======== DATASET RECORDS ========
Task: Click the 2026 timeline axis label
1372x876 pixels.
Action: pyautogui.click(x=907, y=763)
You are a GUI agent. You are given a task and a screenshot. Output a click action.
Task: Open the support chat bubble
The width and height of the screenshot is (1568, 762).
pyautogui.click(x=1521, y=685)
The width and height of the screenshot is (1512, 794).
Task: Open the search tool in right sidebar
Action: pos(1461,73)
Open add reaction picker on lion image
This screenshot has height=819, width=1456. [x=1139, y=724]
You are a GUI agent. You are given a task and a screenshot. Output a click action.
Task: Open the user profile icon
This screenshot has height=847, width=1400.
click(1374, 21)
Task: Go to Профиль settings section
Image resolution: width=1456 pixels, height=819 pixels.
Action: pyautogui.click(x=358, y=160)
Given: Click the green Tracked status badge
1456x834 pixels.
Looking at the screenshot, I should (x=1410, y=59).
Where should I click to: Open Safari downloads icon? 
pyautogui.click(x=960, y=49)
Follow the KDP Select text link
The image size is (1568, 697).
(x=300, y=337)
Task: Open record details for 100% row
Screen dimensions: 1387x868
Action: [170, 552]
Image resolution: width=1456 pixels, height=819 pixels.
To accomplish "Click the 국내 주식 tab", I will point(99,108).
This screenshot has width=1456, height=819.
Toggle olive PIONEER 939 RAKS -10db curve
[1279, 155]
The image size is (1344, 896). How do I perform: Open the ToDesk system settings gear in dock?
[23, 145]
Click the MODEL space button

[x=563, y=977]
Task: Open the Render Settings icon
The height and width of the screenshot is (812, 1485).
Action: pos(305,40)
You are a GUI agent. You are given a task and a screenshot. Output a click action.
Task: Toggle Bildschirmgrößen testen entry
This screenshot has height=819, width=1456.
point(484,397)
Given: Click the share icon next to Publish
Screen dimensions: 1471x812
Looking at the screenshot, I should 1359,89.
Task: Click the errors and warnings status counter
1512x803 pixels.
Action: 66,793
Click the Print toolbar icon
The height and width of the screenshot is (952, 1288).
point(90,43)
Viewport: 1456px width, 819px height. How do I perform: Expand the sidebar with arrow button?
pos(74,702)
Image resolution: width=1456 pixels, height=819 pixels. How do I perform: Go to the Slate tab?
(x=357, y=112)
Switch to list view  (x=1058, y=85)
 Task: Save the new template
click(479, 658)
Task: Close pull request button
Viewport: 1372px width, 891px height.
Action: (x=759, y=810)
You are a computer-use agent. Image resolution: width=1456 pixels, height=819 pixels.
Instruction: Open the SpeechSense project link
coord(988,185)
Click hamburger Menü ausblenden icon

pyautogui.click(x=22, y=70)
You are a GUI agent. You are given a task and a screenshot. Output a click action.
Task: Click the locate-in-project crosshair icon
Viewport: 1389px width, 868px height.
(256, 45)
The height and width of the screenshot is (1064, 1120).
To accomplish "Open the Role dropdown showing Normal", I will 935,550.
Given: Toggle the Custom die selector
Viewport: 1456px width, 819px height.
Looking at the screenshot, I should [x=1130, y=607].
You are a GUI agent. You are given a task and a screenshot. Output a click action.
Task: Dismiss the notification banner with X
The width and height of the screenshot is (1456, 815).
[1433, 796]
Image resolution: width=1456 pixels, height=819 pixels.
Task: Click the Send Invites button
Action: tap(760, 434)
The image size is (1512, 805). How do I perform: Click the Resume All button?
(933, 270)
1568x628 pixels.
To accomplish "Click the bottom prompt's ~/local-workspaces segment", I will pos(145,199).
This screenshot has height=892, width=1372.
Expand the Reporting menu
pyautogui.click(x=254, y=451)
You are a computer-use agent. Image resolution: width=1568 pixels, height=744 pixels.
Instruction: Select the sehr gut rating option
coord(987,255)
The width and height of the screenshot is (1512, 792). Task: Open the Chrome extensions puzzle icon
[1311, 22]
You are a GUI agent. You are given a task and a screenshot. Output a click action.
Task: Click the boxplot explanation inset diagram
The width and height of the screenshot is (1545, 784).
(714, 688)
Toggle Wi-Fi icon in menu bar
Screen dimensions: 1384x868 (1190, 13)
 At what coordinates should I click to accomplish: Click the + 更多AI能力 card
========
- **INSTRUCTIONS TO FOLLOW**
From the entries above, extract every line where the word "accomplish" appears.

- **WRITTEN RESPONSE**
To accomplish "Click the 국내 주식 tab", I will point(99,108).
To accomplish "Open the Role dropdown showing Normal", I will 935,550.
To accomplish "Click the bottom prompt's ~/local-workspaces segment", I will pos(145,199).
 At what coordinates should I click to accomplish: Click the + 更多AI能力 card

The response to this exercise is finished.